Gene Expression in Cancers:
TranscriptoNET (www.transcriptonet.ca) analysis with mRNA expression data retrieved from the National Center for Biotechnology Information's Gene Expression Omnibus (GEO) database, which was normalized against 60 abundantly and commonly found proteins, indicated altered expression for this protein kinase as shown here as the percent change from normal tissue controls (%CFC) as supported with the Student T-test in the following types of human cancers: Brain glioblastomas (%CFC= +1730, p<0.0001); Brain oligodendrogliomas (%CFC= +456, p<0.019); Clear cell renal cell carcinomas (cRCC) stage I (%CFC= +288, p<0.0005); and Prostate cancer - primary (%CFC= +57, p<0.001).
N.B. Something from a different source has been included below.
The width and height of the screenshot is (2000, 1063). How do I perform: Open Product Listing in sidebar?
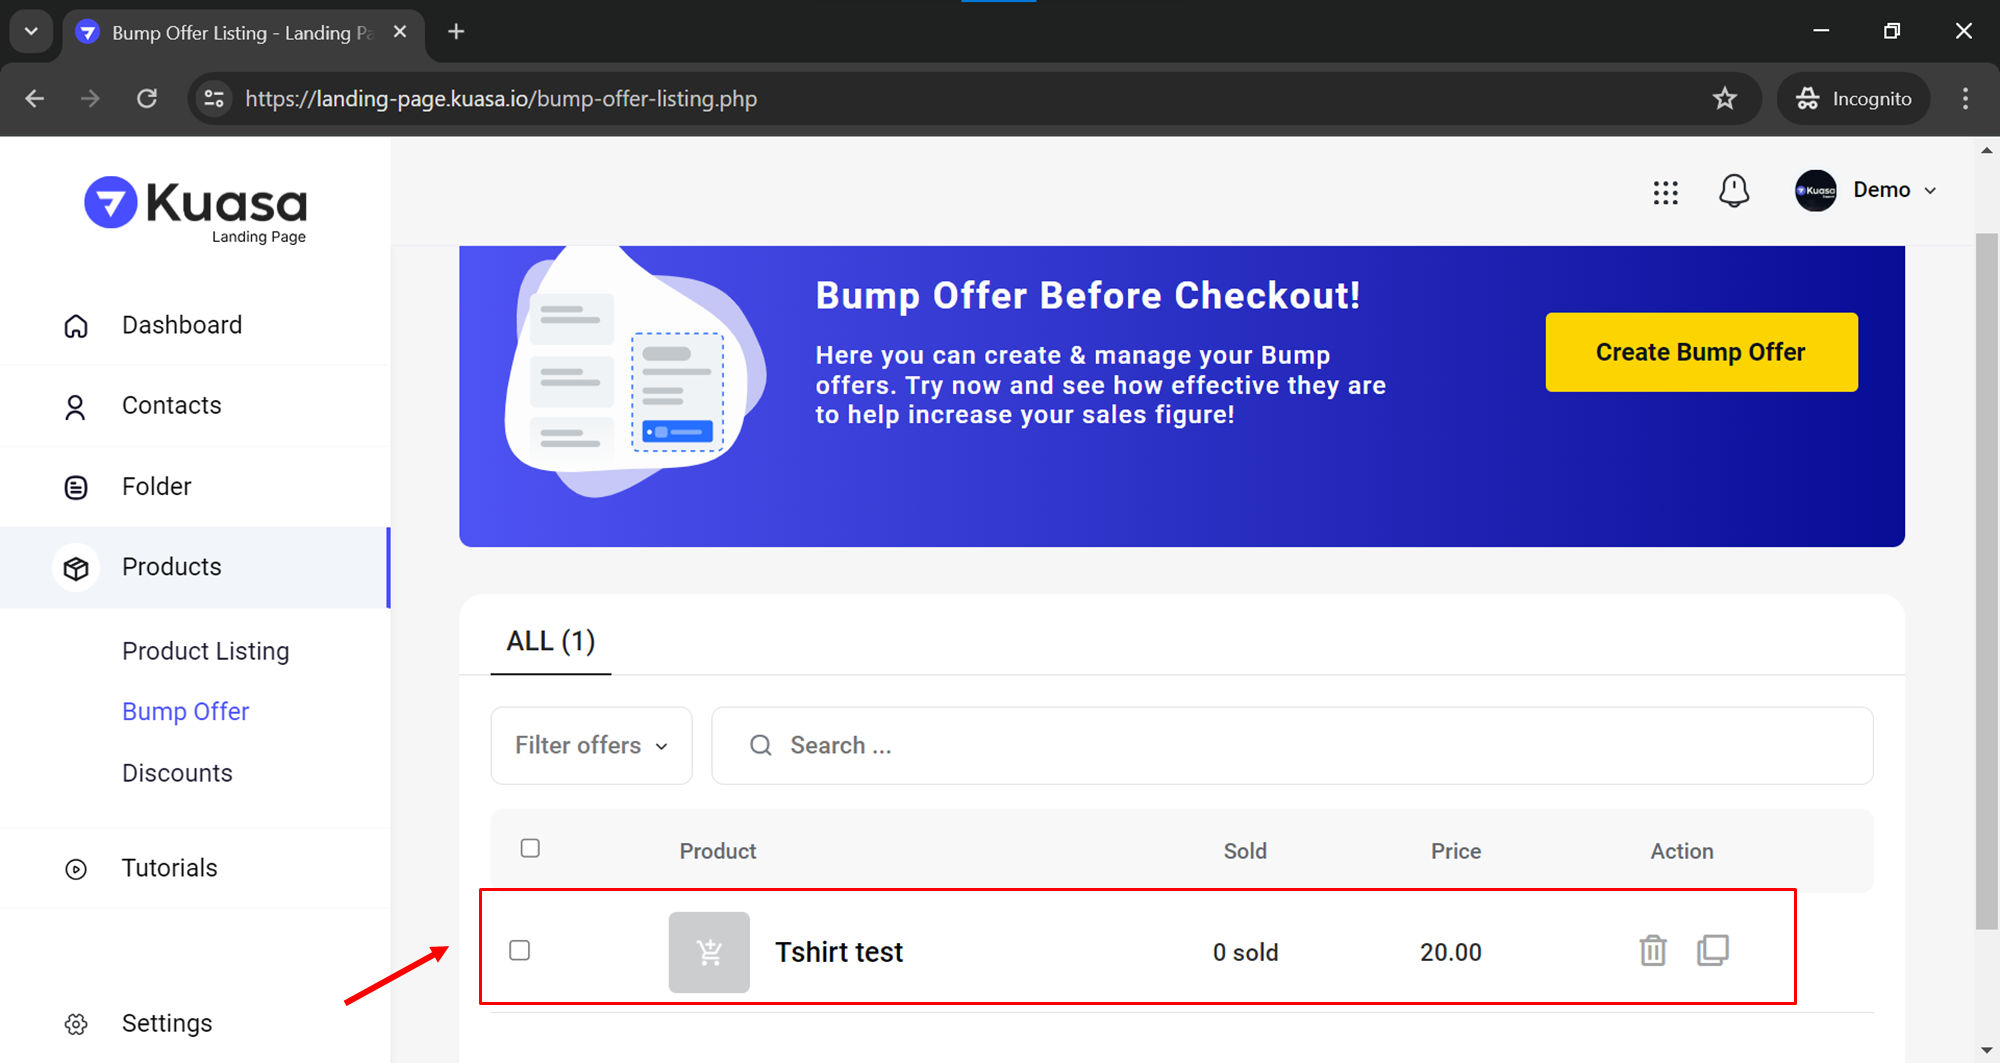[205, 651]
The COSMIC website notes an up-regulated expression score for BARK2 in diverse human cancers of 365, which is 0.8-fold of the average score of 462 for the human protein kinases. The down-regulated expression score of 14 for this protein kinase in human cancers was 0.2-fold of the average score of 60 for the human protein kinases.
Mutagenesis Experiments:
Insertional mutagenesis studies in mice support a role for this protein kinase in mouse cancer oncogenesis.
Mutation Rate in All Cancers:
Percent mutation rates per 100 amino acids length in human cancers: 0.07 % in 25346 diverse cancer specimens. This rate is only -2 % lower and is very similar to the average rate of 0.075 % calculated for human protein kinases in general.
Mutation Rate in Specific Cancers:
Highest percent mutation rates per 100 amino acids length in human cancers: 0.39 % in 864 skin cancers tested; 0.38 % in 1270 large intestine cancers tested; 0.36 % in 603 endometrium cancers tested; 0.27 % in 589 stomach cancers tested.
Frequency of Mutated Sites:
None > 6 in 20,629 cancer specimens
Comments:
Only 3 deletions, 1 insertion or no complex mutations are noted on the COSMIC website.